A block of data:
****************

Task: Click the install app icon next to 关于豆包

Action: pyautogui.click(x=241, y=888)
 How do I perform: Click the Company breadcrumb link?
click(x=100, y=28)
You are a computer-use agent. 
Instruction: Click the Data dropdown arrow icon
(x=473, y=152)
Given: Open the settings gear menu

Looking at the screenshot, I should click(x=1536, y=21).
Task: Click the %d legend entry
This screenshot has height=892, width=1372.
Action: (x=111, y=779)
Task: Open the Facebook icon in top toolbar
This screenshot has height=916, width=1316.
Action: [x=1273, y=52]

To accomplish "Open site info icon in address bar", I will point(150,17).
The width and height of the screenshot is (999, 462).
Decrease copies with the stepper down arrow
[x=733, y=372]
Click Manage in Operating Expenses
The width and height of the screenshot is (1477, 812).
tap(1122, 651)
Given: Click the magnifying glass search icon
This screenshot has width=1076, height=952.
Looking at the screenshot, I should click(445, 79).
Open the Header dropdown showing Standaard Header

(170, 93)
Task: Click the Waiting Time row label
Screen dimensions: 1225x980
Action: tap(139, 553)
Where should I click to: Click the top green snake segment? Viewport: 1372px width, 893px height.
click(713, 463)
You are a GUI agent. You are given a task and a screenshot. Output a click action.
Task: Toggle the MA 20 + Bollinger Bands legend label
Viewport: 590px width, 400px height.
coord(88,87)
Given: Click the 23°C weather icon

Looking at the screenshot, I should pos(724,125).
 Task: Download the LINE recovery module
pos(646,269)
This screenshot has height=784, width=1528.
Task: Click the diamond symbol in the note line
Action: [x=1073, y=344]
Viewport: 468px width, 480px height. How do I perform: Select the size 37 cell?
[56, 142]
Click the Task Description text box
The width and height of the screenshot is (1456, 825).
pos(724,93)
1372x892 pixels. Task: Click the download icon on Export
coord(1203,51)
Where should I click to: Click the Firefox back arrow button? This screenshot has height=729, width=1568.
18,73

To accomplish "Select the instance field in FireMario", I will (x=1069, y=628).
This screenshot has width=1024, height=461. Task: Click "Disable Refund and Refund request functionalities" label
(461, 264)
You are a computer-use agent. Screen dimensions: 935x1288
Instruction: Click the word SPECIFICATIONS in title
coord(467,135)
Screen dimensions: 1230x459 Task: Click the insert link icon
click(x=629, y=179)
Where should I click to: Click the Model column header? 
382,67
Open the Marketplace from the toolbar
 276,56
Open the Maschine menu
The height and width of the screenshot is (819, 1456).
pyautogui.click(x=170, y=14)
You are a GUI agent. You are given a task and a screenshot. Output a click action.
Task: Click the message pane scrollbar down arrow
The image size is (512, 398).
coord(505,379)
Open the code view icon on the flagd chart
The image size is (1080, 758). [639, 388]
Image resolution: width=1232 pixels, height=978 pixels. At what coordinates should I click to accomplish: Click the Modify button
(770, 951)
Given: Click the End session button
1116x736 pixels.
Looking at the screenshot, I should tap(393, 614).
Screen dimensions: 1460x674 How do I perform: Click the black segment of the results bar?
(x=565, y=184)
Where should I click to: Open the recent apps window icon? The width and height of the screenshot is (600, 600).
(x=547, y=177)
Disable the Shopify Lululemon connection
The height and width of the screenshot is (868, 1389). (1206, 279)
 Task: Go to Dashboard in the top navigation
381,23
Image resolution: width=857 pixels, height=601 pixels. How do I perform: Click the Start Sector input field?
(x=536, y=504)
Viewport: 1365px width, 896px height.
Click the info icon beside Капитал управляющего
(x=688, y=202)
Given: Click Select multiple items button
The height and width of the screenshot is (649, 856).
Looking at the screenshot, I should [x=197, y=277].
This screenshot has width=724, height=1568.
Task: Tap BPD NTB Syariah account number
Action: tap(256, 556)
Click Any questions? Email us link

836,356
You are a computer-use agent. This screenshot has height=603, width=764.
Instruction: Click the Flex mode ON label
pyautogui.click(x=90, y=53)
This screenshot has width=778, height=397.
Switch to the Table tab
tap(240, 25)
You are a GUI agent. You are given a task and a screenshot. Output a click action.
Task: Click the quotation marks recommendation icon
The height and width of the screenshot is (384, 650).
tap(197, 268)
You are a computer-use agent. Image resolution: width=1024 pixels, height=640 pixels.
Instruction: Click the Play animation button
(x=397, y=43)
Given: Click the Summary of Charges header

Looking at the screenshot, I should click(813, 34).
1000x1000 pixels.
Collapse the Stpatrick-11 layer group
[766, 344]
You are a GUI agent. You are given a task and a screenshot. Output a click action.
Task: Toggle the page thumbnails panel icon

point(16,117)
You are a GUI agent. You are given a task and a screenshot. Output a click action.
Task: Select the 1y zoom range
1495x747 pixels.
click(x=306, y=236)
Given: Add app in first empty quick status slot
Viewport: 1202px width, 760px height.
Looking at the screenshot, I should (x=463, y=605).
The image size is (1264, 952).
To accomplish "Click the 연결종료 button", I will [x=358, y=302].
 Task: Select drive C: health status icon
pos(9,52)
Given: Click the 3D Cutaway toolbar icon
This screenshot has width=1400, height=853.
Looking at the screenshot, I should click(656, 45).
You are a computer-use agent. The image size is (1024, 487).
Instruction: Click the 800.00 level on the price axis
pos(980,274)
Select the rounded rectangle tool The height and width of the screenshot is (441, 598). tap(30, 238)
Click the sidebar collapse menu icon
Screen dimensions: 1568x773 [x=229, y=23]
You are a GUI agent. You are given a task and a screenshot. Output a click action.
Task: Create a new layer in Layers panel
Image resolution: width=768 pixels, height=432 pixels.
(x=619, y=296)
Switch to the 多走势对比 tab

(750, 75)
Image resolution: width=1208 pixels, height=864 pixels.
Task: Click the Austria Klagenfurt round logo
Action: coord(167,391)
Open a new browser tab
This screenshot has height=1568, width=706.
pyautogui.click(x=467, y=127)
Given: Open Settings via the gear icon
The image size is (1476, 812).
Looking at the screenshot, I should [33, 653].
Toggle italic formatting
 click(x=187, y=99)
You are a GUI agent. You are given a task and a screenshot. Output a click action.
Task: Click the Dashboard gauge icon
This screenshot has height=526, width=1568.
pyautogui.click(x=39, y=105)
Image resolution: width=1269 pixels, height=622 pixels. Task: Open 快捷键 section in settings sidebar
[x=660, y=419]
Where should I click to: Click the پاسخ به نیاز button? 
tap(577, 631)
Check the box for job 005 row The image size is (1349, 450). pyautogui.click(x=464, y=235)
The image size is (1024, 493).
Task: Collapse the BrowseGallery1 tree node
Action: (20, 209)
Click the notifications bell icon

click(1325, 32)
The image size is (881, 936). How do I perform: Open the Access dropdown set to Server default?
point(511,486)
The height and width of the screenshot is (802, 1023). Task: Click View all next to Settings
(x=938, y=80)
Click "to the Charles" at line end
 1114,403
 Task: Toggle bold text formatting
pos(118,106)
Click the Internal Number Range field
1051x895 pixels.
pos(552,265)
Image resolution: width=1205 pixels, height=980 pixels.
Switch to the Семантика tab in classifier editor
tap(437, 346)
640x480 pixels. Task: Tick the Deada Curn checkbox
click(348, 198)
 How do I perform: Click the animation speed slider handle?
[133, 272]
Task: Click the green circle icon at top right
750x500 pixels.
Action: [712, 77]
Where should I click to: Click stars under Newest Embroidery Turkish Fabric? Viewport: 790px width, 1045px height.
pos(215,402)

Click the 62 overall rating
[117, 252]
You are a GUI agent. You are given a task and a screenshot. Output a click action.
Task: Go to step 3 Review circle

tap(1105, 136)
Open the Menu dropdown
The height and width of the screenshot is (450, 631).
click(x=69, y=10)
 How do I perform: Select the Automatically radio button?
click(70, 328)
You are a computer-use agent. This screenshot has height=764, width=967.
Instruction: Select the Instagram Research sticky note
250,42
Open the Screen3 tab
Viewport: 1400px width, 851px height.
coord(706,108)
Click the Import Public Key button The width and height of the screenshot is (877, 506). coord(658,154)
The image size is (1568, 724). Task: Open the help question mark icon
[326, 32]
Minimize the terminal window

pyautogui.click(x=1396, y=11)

****************

Duplicate the records from the line containing "Where should I click to: Click stars" through the end of the records, both ends included.

Where should I click to: Click stars under Newest Embroidery Turkish Fabric? Viewport: 790px width, 1045px height.
pos(215,402)

Click the 62 overall rating
[117, 252]
You are a GUI agent. You are given a task and a screenshot. Output a click action.
Task: Go to step 3 Review circle

tap(1105, 136)
Open the Menu dropdown
The height and width of the screenshot is (450, 631).
click(x=69, y=10)
 How do I perform: Select the Automatically radio button?
click(70, 328)
You are a computer-use agent. This screenshot has height=764, width=967.
Instruction: Select the Instagram Research sticky note
250,42
Open the Screen3 tab
Viewport: 1400px width, 851px height.
coord(706,108)
Click the Import Public Key button The width and height of the screenshot is (877, 506). coord(658,154)
The image size is (1568, 724). Task: Open the help question mark icon
[326, 32]
Minimize the terminal window

pyautogui.click(x=1396, y=11)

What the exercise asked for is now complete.